# Trainers



## leverb66 (Dec 10, 2009)

I've been thinking of taking my pup to a professional trainer. Any suggestions? I'm in Eastern ND.


----------



## jkolson (Mar 22, 2006)

Pointer? Flusher? Spaniel? Took my lab to Blackhawk kennels in Jamestown, would do it again.

good luck
Jeremy


----------



## Chaws (Oct 12, 2007)

For either a duck dog or a hunt test dog, I would hand down recommend Tim Springer of Dynamic Retrievers who summers down North of Minneapolis/St Paul. http://www.dynamicretrievers.com

In the upper midwest, Tim is probably one of the most successful hunt style trainers out there hands down. :thumb: :thumb:


----------



## leverb66 (Dec 10, 2009)

Forgot the mention...Brittney Spaniel. Thanks for the replies.


----------



## Chaws (Oct 12, 2007)

leverb66 said:


> Forgot the mention...Brittney Spaniel. Thanks for the replies.

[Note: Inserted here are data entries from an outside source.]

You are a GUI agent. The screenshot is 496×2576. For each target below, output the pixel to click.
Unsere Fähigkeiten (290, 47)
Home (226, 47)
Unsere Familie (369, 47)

Ok, my recommendation wouldn't work for ya then. Good luck.


----------



## mtf1 (May 3, 2010)

I just took my lab to Scott at Blackhawk kennels. He does a heck of a job. He is great with dogs. This is my second summer with him. I would strongly recommend him to anyone. He has nice puppies too.


----------